Data for analysis:
============================================================
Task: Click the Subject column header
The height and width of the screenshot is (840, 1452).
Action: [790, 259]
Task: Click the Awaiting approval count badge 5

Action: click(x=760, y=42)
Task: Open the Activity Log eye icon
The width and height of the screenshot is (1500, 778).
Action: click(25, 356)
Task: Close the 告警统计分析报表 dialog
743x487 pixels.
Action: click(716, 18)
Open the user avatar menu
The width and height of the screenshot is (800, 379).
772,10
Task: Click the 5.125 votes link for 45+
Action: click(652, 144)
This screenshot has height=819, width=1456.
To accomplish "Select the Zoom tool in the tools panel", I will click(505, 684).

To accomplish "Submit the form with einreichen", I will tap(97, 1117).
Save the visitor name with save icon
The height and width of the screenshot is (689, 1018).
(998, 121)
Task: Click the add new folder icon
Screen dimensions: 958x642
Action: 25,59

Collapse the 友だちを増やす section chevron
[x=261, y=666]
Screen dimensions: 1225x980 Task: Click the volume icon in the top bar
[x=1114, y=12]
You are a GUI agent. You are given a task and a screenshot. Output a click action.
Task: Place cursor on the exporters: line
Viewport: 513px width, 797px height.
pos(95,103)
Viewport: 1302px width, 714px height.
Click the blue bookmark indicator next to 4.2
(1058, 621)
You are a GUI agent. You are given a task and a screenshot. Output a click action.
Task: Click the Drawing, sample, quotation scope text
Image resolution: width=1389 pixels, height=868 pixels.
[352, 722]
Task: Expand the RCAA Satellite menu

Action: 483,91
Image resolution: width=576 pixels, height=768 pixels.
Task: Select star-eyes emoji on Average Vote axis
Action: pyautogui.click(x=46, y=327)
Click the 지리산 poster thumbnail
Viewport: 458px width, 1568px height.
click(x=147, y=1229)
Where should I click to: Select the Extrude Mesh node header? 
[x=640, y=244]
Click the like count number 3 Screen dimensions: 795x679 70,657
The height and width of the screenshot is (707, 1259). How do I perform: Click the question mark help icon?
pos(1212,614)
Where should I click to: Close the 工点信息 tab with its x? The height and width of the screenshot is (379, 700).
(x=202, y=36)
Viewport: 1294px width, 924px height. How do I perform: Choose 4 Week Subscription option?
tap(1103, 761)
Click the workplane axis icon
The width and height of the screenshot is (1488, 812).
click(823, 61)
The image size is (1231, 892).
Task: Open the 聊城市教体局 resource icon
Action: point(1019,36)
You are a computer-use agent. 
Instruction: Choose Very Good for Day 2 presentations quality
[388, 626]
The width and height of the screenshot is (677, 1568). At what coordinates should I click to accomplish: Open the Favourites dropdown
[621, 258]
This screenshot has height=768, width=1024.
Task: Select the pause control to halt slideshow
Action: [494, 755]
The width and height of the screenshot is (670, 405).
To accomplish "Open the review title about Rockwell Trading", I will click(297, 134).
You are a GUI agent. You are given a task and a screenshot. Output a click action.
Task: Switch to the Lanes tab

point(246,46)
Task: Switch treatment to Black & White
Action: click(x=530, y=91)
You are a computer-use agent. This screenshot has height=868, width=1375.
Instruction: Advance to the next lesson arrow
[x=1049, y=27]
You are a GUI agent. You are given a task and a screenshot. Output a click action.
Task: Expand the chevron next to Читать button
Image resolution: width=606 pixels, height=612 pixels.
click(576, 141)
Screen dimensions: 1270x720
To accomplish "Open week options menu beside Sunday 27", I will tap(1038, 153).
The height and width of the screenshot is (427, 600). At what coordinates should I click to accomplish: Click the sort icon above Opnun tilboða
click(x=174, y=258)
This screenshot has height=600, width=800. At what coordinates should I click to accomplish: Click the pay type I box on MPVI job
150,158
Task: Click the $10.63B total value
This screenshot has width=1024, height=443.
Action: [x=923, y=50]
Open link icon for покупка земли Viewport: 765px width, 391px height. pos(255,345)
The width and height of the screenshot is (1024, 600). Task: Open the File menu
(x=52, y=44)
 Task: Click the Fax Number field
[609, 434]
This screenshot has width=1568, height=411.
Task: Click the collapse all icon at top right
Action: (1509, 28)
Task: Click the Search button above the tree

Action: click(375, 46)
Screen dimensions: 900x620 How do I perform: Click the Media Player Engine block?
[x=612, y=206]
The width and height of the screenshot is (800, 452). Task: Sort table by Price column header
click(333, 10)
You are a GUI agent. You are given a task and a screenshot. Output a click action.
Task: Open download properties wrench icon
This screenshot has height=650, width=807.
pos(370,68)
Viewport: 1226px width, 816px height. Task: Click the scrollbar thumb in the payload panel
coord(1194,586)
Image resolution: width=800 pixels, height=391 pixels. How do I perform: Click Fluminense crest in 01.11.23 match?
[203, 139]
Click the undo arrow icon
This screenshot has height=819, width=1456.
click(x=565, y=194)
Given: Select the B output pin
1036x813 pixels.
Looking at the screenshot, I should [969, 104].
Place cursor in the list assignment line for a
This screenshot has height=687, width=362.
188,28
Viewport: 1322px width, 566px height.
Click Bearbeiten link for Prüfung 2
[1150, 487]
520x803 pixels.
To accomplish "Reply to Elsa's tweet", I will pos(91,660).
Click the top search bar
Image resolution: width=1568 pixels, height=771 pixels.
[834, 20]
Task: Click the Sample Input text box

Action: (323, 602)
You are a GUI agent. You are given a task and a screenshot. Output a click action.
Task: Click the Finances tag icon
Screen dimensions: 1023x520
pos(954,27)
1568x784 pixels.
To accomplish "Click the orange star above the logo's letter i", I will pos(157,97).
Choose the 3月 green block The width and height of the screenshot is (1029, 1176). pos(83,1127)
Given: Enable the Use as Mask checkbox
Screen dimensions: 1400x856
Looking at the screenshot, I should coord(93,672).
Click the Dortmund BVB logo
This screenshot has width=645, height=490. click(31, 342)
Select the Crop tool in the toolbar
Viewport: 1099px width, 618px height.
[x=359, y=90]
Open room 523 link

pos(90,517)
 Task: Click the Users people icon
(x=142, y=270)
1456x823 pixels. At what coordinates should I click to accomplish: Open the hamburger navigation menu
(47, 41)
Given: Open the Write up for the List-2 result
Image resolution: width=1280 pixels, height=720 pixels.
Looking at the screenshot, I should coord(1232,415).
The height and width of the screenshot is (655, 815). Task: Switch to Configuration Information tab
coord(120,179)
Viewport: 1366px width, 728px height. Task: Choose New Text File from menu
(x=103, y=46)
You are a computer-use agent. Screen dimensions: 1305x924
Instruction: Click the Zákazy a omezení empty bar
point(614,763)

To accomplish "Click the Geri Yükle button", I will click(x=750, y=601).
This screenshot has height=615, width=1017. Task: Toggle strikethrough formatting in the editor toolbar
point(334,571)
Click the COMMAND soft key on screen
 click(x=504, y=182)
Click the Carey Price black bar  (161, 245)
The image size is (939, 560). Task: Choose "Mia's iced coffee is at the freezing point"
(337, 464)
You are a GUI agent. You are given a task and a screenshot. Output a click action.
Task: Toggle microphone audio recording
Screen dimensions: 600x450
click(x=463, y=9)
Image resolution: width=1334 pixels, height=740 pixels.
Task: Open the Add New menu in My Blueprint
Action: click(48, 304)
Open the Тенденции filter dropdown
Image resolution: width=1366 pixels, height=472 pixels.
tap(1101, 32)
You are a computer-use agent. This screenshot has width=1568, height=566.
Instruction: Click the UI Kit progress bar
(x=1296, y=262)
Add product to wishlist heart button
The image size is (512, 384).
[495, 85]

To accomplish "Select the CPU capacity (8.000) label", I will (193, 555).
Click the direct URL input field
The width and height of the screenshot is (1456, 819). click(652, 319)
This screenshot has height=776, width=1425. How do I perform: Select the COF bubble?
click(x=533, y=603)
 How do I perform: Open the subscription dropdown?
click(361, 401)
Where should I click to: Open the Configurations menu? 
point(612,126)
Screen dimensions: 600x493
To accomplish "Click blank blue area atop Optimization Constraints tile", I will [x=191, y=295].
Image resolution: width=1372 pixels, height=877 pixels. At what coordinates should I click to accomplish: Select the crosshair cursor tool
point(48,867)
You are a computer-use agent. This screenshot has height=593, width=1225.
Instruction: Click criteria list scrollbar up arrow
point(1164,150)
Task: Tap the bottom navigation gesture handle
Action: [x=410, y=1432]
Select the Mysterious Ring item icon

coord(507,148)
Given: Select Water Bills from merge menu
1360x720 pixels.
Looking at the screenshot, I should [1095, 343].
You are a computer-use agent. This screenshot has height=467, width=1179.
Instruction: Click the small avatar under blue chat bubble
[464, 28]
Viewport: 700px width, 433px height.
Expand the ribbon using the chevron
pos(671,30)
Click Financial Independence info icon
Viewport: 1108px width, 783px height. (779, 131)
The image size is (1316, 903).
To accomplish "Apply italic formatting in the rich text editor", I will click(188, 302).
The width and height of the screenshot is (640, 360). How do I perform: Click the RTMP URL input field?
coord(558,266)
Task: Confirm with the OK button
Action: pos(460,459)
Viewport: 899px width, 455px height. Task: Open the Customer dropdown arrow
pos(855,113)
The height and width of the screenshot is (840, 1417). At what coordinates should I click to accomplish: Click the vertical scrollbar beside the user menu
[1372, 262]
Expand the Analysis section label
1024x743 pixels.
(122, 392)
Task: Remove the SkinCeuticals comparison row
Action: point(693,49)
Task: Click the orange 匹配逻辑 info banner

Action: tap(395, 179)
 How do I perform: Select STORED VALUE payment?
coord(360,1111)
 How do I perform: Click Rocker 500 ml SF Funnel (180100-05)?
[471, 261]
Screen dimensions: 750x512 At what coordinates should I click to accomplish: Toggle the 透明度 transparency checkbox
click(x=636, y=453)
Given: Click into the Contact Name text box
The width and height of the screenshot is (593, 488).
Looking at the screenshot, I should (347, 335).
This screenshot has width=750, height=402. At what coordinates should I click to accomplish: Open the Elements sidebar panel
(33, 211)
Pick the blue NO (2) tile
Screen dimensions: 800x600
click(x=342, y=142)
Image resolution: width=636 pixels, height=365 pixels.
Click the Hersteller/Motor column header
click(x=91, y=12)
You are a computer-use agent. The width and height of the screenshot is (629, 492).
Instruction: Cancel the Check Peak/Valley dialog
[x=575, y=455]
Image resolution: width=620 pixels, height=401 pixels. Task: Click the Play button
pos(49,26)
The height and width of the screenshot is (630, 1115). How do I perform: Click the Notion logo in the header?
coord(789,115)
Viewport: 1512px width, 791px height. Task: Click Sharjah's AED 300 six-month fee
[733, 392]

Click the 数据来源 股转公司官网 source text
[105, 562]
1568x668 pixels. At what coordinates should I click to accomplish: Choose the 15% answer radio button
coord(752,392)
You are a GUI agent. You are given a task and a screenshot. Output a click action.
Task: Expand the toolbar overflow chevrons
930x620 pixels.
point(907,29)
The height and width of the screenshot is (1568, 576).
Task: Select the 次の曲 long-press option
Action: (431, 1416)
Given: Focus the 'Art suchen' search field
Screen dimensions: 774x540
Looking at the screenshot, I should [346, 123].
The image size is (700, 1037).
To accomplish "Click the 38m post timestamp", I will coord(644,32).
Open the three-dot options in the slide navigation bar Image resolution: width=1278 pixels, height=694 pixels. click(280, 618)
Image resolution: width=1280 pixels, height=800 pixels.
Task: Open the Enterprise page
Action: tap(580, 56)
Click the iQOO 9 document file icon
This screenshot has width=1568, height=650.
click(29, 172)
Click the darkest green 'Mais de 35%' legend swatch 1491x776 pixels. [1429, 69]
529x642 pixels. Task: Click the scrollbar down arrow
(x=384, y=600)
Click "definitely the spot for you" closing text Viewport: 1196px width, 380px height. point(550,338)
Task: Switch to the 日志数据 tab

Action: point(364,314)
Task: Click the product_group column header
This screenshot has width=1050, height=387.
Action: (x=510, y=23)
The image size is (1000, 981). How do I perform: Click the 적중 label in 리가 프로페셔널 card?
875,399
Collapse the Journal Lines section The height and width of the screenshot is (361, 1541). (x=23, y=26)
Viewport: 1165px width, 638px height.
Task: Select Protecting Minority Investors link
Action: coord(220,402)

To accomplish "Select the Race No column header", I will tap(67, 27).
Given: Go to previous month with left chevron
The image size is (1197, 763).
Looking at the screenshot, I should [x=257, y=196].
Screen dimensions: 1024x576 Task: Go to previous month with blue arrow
============================================================
Problem details:
Whatever else the listing above holds, retype exactly only the lines from the one containing "Viewport: 1294px width, 924px" to the one containing "has height=868, width=1375.", both ends kept.

Response for this exercise:
Viewport: 1294px width, 924px height. How do I perform: Choose 4 Week Subscription option?
tap(1103, 761)
Click the workplane axis icon
The width and height of the screenshot is (1488, 812).
click(823, 61)
The image size is (1231, 892).
Task: Open the 聊城市教体局 resource icon
Action: point(1019,36)
You are a computer-use agent. 
Instruction: Choose Very Good for Day 2 presentations quality
[388, 626]
The width and height of the screenshot is (677, 1568). At what coordinates should I click to accomplish: Open the Favourites dropdown
[621, 258]
This screenshot has height=768, width=1024.
Task: Select the pause control to halt slideshow
Action: [494, 755]
The width and height of the screenshot is (670, 405).
To accomplish "Open the review title about Rockwell Trading", I will click(297, 134).
You are a GUI agent. You are given a task and a screenshot. Output a click action.
Task: Switch to the Lanes tab

point(246,46)
Task: Switch treatment to Black & White
Action: click(x=530, y=91)
You are a computer-use agent. This screenshot has height=868, width=1375.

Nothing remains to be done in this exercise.